Stated exercise A => According to the report on the Asian and Pacific population conference, in which city did the government ministers meet?
Stated exercise B => Resume the report on the Asian and Pacific population conference, picking up after its final sentence.
===== Excerpted passage =====
UN population conference grapples with poverty, HIV/AIDS, family planning

16 December 2002

Government ministers from more than 40 countries in the Asia and Pacific region convened in Bangkok today at a United Nations-backed meeting aimed at hammering out recommendations for action on population issues and poverty eradication.

The Fifth Asian and Pacific Population Conference is expected to adopt a plan of action at the end of two days of meetings, emphasizing the need to address critical issues - including reproductive health, gender equality, HIV/AIDS and migration - as a key contribution to reducing poverty in the region and meeting the UN Millennium Development Goal (MDG) of halving by 2015 the number of people living on less than $1 day.
===== Source data =====
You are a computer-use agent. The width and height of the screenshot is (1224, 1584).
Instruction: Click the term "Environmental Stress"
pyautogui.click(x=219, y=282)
=====
Task result A => Bangkok

Task result B =>
In a message to the gathering, Secretary-General Kofi Annan noted that Asia and the Pacific faces numerous challenges. "In large parts of the region, deprivation prevails, with too many women and girls kept out of the development process, and illiteracy thwarting the efforts of millions of women and men for economic and social development," he said in the message, which was delivered by Kim Hak-Su, the Executive Secretary of the UN Economic and Social Commission (ESCAP).

Mr. Annan stressed that the MDGs, particularly the eradication of extreme poverty and hunger, could not be achieved if population and reproductive health questions were not squarely addressed. "And that means stronger efforts to promote women's rights, and greater investment in education and health, including reproductive health and family planning," he said.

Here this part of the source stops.